• [Task item]:
Tally how many lines in the data below include "computer", then please reply with only that figure.

• [Available records]:
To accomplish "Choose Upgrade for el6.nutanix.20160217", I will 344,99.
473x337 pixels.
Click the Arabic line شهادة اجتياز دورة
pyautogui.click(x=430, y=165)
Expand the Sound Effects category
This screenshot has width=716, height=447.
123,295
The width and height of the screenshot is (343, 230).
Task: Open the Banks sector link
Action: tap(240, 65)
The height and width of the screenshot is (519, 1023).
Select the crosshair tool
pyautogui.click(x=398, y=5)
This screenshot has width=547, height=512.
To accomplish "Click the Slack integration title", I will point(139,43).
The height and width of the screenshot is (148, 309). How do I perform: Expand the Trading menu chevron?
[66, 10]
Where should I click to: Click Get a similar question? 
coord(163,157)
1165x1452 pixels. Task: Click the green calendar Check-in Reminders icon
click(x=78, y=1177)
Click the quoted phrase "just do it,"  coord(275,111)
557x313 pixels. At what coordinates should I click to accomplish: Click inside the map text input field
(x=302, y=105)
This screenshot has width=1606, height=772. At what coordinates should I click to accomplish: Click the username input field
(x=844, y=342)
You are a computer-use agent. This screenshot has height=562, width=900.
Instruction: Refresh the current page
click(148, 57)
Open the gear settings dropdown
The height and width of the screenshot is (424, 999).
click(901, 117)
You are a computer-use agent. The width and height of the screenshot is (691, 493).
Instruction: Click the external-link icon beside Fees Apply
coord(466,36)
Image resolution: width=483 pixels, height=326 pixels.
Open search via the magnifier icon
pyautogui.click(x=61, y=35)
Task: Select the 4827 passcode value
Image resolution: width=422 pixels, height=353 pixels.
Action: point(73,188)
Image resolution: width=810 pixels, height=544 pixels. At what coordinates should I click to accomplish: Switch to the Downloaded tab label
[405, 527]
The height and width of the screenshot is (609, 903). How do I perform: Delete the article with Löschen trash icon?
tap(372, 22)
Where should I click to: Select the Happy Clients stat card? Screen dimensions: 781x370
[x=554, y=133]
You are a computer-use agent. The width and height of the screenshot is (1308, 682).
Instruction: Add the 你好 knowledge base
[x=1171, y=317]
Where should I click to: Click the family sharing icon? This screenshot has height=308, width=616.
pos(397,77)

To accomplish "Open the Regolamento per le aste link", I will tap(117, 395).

• [Result for this exercise]:
3